黄河青山
凤:你曾经说过,中国的知识分子很少提出自己的问题来,那么,你对思想史提出的一个最大的问题是什么?
朱:这个问题,我想,一开始是想回答从少年时期就萌芽的问题,就是文化大革命是怎么一回事?现在就把它逐渐扩展成这一百年来中国人遭的罪,这个罪根在哪里?我就是想回答这个问题,实际上就是我自己的问题。孔子说:"有两种读书,一种是读书为人,另外一种是读书为己。"我想,我就是在为自己内心深处产生的问题而读书,而写书。前两天刚看了一本书,黄仁宇写的《黄河青山》,《黄河青山》也在回答这个问题。
凤:有人也把你的文笔跟黄仁宇的写作风格进行比较。
朱:噢,这不敢当,我觉得黄仁宇的文笔比我老辣得多,如果有一点点共鸣的话,可能是在经历上有一点相同。黄仁宇是怎么一回事?他是在中国出了名的历史学家当中,唯一一个进大学以前有过漫长的,非学院生涯、底层生涯的人士。而在进了大学以后,他没有把进大学以前的记忆作为包袱,而是作为财富,点石成金,他的《我的大历史观》,他的《中国主要问题如何实现在数字化上的管理》等等,和他抗战的时候做过步兵参谋,在云南那种瘴气密布的丛林里作战,亲眼见中国的西部是如何的荒僻,如何的落后,和北京、上海这些沿海孤岛的现代化据点差距有多大的这些经历都有关系。后来他把这些经历带到了他的剑桥生涯、耶鲁生涯、哈佛生涯、点石成金,他才能写出《万历十五年》、《赫逊河畔谈历史》、《我的大历史观》以及这本刚刚出版的《黄河青山》。

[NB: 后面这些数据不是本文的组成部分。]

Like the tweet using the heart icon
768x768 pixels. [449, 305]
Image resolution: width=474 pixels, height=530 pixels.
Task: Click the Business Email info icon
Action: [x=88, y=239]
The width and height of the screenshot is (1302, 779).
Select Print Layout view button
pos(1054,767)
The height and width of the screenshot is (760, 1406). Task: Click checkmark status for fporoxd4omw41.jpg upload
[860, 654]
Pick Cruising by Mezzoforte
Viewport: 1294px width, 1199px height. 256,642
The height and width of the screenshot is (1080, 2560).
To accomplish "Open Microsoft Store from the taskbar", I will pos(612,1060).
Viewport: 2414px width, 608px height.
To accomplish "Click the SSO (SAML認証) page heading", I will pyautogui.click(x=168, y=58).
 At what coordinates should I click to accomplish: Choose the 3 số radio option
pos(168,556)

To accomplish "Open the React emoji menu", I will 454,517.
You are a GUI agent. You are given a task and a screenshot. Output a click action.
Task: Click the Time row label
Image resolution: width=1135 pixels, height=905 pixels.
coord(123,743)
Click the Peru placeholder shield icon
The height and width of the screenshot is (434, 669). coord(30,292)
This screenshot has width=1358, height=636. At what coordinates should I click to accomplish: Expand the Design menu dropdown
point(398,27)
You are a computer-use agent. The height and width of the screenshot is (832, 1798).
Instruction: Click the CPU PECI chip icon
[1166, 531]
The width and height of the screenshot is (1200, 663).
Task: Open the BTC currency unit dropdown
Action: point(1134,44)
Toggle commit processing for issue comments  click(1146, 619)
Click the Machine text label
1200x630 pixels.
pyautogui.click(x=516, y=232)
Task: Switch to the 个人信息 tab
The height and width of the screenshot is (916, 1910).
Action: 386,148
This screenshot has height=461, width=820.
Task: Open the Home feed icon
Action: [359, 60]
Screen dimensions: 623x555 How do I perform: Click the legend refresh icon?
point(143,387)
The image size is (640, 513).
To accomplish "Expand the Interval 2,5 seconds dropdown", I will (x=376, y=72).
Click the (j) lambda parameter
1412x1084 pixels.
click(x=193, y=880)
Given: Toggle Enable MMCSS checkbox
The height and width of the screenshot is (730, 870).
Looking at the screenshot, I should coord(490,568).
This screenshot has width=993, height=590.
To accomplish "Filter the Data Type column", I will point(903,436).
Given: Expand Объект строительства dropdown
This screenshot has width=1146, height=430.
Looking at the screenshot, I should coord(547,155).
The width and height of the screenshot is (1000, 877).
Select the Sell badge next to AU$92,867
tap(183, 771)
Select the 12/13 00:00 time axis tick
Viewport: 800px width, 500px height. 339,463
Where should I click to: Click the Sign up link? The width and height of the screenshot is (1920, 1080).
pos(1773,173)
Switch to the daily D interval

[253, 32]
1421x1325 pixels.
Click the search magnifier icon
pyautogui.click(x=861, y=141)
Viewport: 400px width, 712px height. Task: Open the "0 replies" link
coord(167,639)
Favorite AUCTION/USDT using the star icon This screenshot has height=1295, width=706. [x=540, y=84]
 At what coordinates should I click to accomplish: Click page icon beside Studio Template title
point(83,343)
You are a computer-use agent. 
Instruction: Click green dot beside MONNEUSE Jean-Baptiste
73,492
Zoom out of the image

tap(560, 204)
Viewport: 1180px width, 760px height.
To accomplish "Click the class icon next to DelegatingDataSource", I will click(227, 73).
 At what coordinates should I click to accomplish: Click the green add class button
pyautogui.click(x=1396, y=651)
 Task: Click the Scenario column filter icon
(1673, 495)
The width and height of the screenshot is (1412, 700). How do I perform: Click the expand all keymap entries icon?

如果说我和他有一点共鸣的话,可能也是在一个比他弱得多的层面上,我也有一点点进入大学之前的底层生涯,而且我认为底层生涯到现在还没有进入我们的大学知识分子所处理的对象,大量的东西进入大学以后挂一漏万。就是大学知识分子处理的观念对象无法有效地覆盖我们整个社会的真实图画,我强烈地感觉到这一点,所以在我的写作当中,我总想把民间的感受、底层的生涯积累的一种思想触觉带出来,这样,可能和黄仁宇有一点点接近,但他比我要走得远,比我做得成绩大得多啦。
卢梭与顾准
凤:在思想史当中,你觉得你研究得最透彻的一个人物是谁?会是卢梭吗?因为我看过很多你写卢梭的文章,非常喜欢。
朱:在字面上可能是卢梭,卢梭1903年进中国,他参与了这一百年中国知识分子集体灵魂的塑造,在很多的激越的知识分子的内心当中都能剥离出一个卢梭。而我自己,实际上,年轻的时候也受过卢梭的很多影响,写卢梭实际上是一个自我反省的过程,写卢梭也是写我们中国知识分子集体性格的过程,而我写卢梭带着批判的眼光,而不像大多数今天的卢梭研究者,是一种赞颂、肯定的眼光。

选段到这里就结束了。